Protein concentrations in the cell lysates were measured by the method of Lowry et al. [28] using bovine serum albumin as the standard.

Following the treatment of cells with PANC-1 CM for 48 hours, DNA synthesis was measured by adding to each well 0.5 μCi of ³H-methyl thymidine and incubating these plates for the final 24 hours. The cell protein was precipitated with 10% trichloroacetic acid overnight, washed twice with phosphate buffered saline (PBS) and then dissolved by adding 0.25 ml of 0.5 mol/l NAOH to each well. Incorporation of ³H-methyl thymidine into DNA was measured by adding 1 ml of scintillation cocktail (ScintiSafe Plus 50%, S × 25-5, Fischer Scientific, Pittsburgh, PA) followed by count measurements using the Wallac WinSpectral liquid scintillation counter (Wallac Turku, Finland).

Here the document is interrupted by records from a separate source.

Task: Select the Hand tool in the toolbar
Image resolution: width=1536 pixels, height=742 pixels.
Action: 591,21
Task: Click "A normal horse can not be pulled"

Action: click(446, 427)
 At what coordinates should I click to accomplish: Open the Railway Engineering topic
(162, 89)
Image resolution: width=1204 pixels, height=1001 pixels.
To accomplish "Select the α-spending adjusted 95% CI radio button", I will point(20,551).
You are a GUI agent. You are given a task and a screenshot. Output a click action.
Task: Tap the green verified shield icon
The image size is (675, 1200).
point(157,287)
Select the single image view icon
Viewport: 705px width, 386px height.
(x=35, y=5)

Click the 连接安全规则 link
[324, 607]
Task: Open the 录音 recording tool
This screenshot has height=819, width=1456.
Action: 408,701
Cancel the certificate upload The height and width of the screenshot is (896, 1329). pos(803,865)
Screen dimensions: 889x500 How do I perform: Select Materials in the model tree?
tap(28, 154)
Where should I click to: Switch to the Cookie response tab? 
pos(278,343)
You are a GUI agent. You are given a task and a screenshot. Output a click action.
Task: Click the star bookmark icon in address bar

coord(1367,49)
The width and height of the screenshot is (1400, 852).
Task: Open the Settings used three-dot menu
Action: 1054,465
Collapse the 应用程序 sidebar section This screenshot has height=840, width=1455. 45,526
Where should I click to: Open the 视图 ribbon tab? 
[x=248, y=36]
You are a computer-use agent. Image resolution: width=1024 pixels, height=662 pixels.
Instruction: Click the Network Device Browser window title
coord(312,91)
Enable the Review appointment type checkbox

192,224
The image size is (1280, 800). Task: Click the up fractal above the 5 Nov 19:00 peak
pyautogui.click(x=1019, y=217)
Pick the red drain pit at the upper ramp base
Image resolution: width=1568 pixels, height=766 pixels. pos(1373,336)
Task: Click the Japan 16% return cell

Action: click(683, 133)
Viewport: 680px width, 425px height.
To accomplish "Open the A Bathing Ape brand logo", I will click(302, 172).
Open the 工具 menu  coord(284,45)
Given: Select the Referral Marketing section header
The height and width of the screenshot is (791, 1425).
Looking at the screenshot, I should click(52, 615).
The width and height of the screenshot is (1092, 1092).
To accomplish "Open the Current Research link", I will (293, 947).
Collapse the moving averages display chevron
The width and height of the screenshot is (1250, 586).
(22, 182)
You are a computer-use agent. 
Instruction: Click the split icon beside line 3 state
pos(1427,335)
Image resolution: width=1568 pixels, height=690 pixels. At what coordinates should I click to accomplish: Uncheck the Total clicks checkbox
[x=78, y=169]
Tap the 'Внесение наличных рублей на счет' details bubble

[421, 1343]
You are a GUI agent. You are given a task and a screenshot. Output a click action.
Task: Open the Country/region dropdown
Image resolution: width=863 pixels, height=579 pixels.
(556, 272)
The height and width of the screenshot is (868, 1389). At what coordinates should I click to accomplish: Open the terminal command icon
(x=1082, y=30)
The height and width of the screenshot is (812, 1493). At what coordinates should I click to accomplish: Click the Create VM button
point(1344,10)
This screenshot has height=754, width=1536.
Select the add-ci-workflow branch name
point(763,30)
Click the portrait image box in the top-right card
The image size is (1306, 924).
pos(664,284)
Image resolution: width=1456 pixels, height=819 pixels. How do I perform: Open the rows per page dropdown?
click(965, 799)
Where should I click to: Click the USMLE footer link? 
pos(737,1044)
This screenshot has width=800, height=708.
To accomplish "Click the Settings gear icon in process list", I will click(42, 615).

Cells were washed with PBS, harvested by trypsinization using 0.5% trypsin-0.2% EDTA, resuspended in 100 μl culture medium, and counted using the Guava Personal Cytometer (Guava Technologies, Inc., Burlingame, CA).

Expression of COX-2 and α-SMA were detected by Western blotting. Protein extracts (5 μg) from each sample were separated by gel electrophoresis using a 10% sodium dodecyl sulfate-polyacrylamide gel (SDS-PAGE). Known molecular weight protein standards were run alongside the samples. Separated proteins were then transferred to a nitrocellulose membrane (Bio-Rad, Hercules, CA), which was incubated for one hour at room temperature in blocking buffer (TBS and 0.1% Tween 20 with 5% nonfat dry milk). A murine COX-2 polyclonal antibody was diluted 1:2000 buffer (TBS and 0.1% Tween 20 with 5% nonfat dry milk). After incubation with the primary antibody overnight at 4°C, the membrane was exposed to the secondary antibody with gentle agitation for one hour at room temperature. Western Blots were visualized using Chemiluminescence Luminol Reagent (Santa Cruz Biotechnology, Inc., CA). α-SMA expression was examined in a similar manner by using monoclonal anti-α-SMA antibodies. Bands from individual western blots were quantified densitometrically and the mean ± SEM for each time point or concentration calculated for presentation.

All experiments were repeated at least twice. Data are expressed as mean ± SEM. Statistical analysis was performed using ANOVA with the Prism software package (GraphPad, San Diego, CA).